Philippe Estèbe Vous évoquez tous la complémentarité entre les territoires ; peut‐on approfondir cette notion, car
sont mis en avant surtout des lectures conflictuelles, comme la répartition des emplois ou celle de la
valeur ajoutée ? Pourrait‐on donner des exemples de complémentarité déjà construites entre ces
différents types d’espaces ?
Benoît Lanusse, Association des Professionnels de l’Urbanisme de Midi-Pyrénées Certaines complémentarités sont sous‐exploitées, par exemple les infrastructures de transports qui
fonctionnent seulement dans un sens le matin et dans l’autre le soir, ce qui signifie que la capacité
n’est pas entièrement utilisée. Le TER est conçu aujourd’hui surtout pour rabattre les actifs le matin
vers Toulouse, puis les ramener à leur domicile le soir. On peut imaginer, et un projet actuel va dans
ce sens (mise à 4 voies Toulouse ‐ Saint‐Jory), que demain des TER traversent Toulouse sans y avoir
leur terminus. Ainsi des habitants du Lauragais pourrait aller travailler à Montauban en un seul trajet.
Philippe Estèbe C’est tout à fait intéressant, on peut en effet imaginer une prospective régionale où, à l’exemple de
ce qui se dessine actuellement en région parisienne, les flux tangents à la métropole se développent.
Sabine Fontes Les complémentarités pourraient aussi s’organiser à partir de fonctions dévolues aux différents
territoires et villes ; on pourrait réfléchir à l’échelle régionale aux fonctions à assurer : espaces
productifs, récréatifs ? Comment ces fonctions peuvent‐elles intelligemment se répartir, avec quels
moyens ? Pour les territoires ruraux, ce levier financier de la répartition entre territoires renvoie au
levier fiscal très limité des communautés de communes. Réfléchir aux missions et aux fonctions de
chacun dans l’espace régional, c’est aussi réfléchir aux leviers fiscaux adaptés.
Claude Lacour En synthèse de ce temps de débat, je retiens plusieurs points. Tout d’abord, je trouve intéressant que
le mot « armature » réapparaisse dans les débats d’aménagement régional. Ensuite, on voit bien que
la notion de « moyenne » suscite beaucoup de débats, comme souvent en France ; on préfère ainsi
parler des villes intermédiaires plutôt que des villes moyennes.

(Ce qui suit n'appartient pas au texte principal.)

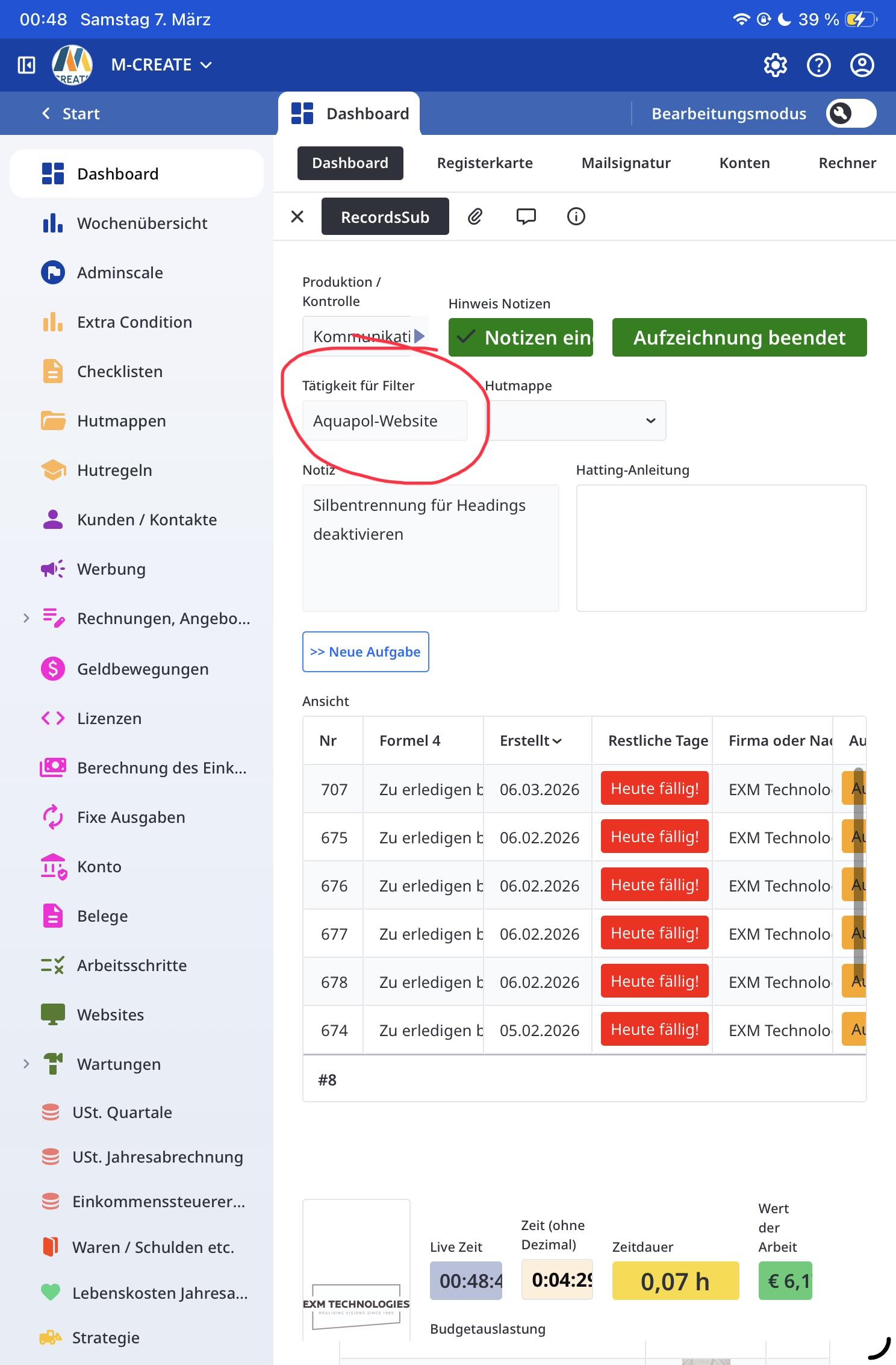The height and width of the screenshot is (1365, 896).
Task: Click the Notiz text field
Action: (431, 548)
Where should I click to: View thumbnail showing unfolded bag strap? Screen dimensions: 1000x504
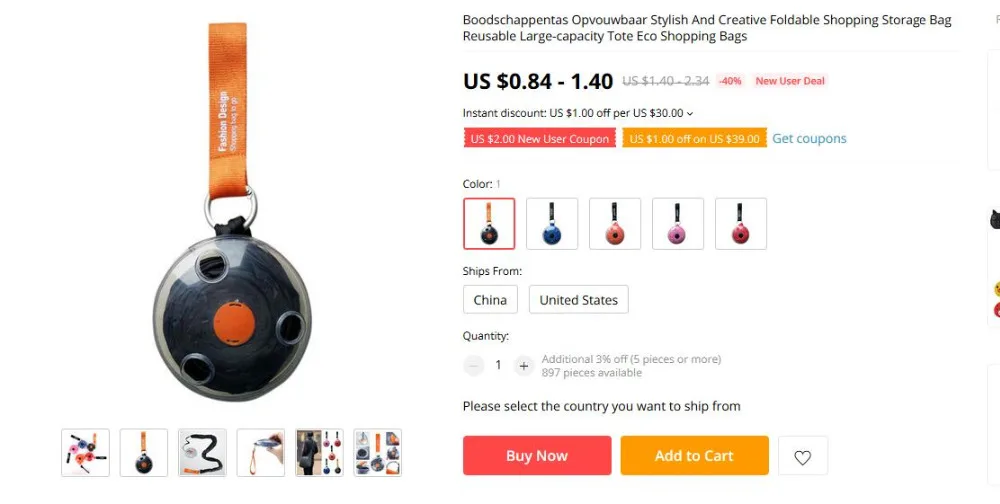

Une autre idée, évoquée dans le dossier des participants au Forum, mériterait aussi d’être soulevée
dans nos débats, c’est celle des « villages métropolitains » ; ces territoires ont en effet des capacités
créatives importantes, avec des innovateurs sur lesquels la région doit pouvoir s’appuyer. Dernière
remarque, il ne faut pas oublier parmi les réseaux invisibles évoqués tout à l’heure celui du
bénévolat, du monde associatif, de la solidarité. Ne peut‐on pas craindre qu’il soit en voie de
disparition, alors que c’était une force de cette région « terre de rugby » ?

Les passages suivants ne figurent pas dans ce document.